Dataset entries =
□ □ □ □ □ □ □

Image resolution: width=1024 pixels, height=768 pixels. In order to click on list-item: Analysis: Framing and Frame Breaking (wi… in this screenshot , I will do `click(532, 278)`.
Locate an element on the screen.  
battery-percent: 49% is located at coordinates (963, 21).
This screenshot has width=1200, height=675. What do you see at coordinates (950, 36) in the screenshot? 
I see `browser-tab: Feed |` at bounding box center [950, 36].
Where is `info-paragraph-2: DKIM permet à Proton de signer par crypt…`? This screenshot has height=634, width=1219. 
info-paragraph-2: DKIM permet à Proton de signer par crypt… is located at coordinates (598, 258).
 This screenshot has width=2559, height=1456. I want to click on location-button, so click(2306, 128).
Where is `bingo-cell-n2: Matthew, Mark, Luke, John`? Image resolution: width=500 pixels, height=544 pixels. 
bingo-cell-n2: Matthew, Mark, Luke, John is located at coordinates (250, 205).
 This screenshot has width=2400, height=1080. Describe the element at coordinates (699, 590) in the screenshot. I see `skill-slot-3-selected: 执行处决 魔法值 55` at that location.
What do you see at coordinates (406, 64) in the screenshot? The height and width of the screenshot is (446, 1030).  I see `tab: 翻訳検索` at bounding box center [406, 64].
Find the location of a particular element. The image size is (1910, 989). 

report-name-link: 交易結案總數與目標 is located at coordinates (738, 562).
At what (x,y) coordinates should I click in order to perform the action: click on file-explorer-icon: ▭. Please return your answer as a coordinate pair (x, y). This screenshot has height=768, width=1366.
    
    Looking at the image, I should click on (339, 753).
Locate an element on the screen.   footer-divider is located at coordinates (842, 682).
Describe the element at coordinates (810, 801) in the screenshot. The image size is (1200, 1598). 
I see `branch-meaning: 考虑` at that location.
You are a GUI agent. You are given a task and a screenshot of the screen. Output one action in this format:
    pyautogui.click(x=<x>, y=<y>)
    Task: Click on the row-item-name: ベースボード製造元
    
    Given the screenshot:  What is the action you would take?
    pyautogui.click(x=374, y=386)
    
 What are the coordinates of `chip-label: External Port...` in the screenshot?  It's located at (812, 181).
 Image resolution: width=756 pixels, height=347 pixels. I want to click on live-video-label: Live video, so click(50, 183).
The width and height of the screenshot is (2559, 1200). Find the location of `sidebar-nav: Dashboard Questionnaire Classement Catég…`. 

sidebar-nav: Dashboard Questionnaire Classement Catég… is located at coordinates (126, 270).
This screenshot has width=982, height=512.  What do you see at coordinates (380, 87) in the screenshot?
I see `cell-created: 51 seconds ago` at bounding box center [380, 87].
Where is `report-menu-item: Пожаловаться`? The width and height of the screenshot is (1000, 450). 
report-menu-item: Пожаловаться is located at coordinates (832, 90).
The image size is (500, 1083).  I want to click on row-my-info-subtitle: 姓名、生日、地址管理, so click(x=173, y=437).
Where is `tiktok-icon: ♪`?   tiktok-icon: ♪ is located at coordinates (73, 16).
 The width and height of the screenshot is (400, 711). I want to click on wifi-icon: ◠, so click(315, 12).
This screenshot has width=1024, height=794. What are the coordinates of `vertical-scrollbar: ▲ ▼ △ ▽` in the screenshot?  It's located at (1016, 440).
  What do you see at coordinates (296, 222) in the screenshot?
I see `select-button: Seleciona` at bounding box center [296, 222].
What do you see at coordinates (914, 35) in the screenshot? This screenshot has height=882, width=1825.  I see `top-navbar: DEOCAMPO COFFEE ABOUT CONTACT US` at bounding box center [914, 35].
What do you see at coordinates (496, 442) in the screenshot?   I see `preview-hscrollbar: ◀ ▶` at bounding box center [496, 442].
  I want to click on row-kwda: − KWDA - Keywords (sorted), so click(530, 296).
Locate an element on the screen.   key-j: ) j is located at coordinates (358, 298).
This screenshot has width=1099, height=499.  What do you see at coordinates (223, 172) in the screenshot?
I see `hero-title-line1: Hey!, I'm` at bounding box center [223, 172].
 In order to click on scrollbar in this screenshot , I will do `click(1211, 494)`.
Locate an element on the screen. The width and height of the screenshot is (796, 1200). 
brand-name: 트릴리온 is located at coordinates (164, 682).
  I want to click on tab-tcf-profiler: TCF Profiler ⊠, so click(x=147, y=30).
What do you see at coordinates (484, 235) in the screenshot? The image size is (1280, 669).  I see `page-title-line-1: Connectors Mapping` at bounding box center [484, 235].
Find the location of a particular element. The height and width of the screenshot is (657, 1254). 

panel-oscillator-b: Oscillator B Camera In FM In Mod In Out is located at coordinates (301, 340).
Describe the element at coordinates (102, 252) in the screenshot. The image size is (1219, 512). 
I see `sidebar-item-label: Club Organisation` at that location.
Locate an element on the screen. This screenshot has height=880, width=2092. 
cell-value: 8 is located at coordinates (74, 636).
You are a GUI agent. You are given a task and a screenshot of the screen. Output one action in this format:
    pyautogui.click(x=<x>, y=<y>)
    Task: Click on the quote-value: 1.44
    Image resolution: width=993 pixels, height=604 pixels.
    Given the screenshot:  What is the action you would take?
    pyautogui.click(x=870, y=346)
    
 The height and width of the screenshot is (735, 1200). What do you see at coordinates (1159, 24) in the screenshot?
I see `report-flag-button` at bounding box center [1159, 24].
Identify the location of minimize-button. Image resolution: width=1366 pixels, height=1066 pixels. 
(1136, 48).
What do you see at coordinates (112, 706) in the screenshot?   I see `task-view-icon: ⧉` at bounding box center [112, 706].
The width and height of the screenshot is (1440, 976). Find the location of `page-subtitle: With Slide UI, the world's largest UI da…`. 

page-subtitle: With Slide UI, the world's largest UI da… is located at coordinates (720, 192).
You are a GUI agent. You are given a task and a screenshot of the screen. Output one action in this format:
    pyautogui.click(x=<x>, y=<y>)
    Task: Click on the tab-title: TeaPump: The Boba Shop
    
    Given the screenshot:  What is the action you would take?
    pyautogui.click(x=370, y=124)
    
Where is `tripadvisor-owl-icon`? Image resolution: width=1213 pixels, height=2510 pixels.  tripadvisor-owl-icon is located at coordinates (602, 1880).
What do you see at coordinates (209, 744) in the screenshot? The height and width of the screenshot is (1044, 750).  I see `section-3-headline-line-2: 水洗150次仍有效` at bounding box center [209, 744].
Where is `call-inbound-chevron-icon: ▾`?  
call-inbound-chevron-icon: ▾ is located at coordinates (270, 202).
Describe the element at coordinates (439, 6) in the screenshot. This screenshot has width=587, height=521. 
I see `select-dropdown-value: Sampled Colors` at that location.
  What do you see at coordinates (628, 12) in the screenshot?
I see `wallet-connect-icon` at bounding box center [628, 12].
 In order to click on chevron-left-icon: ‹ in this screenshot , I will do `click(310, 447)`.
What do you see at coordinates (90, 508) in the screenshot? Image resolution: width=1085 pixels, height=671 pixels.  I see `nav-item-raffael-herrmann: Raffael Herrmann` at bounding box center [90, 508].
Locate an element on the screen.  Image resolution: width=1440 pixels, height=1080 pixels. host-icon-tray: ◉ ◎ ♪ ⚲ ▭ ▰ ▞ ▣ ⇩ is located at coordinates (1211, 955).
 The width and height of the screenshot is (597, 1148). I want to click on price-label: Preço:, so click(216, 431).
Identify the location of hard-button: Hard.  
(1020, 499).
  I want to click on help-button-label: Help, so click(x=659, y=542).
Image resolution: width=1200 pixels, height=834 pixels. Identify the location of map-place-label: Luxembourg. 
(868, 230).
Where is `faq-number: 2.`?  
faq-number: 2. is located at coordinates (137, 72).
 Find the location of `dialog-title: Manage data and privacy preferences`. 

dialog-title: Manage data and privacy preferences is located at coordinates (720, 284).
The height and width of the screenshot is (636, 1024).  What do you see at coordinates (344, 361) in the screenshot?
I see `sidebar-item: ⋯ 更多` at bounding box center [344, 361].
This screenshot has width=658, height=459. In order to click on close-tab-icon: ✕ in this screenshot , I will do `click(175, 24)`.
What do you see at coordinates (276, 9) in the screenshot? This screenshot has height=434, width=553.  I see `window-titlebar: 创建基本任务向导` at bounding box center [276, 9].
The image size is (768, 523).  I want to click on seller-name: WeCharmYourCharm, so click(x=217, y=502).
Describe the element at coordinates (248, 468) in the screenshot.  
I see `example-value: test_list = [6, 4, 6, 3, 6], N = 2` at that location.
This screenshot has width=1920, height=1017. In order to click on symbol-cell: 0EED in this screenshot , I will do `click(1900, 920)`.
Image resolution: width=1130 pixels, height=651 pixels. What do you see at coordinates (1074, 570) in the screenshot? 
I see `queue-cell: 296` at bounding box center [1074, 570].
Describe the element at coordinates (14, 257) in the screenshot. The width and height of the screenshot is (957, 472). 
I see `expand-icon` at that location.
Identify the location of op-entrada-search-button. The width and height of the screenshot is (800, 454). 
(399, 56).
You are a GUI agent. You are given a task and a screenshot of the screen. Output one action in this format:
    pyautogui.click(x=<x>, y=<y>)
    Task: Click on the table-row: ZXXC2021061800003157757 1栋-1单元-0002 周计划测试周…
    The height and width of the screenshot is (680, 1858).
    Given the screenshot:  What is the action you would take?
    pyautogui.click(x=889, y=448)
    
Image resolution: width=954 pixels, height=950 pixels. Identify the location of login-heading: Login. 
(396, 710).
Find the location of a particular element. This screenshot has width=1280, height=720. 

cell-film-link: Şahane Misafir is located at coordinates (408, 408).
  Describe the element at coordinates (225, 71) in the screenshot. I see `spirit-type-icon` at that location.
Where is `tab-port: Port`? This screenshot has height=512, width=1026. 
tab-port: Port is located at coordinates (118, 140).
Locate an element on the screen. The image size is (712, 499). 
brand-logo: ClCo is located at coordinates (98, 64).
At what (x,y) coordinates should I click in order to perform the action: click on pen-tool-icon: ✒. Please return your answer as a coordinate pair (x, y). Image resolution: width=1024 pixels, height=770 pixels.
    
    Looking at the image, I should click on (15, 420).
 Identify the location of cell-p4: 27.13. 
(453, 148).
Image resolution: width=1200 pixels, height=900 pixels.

□ □ □ □ □ □ □

Duplicate the lines of the listing from the line with "pixels, height=770 pixels." to the line with "Looking at the image, I should click on (15, 420).", inclusive.

At what (x,y) coordinates should I click in order to perform the action: click on pen-tool-icon: ✒. Please return your answer as a coordinate pair (x, y). Image resolution: width=1024 pixels, height=770 pixels.
    
    Looking at the image, I should click on (15, 420).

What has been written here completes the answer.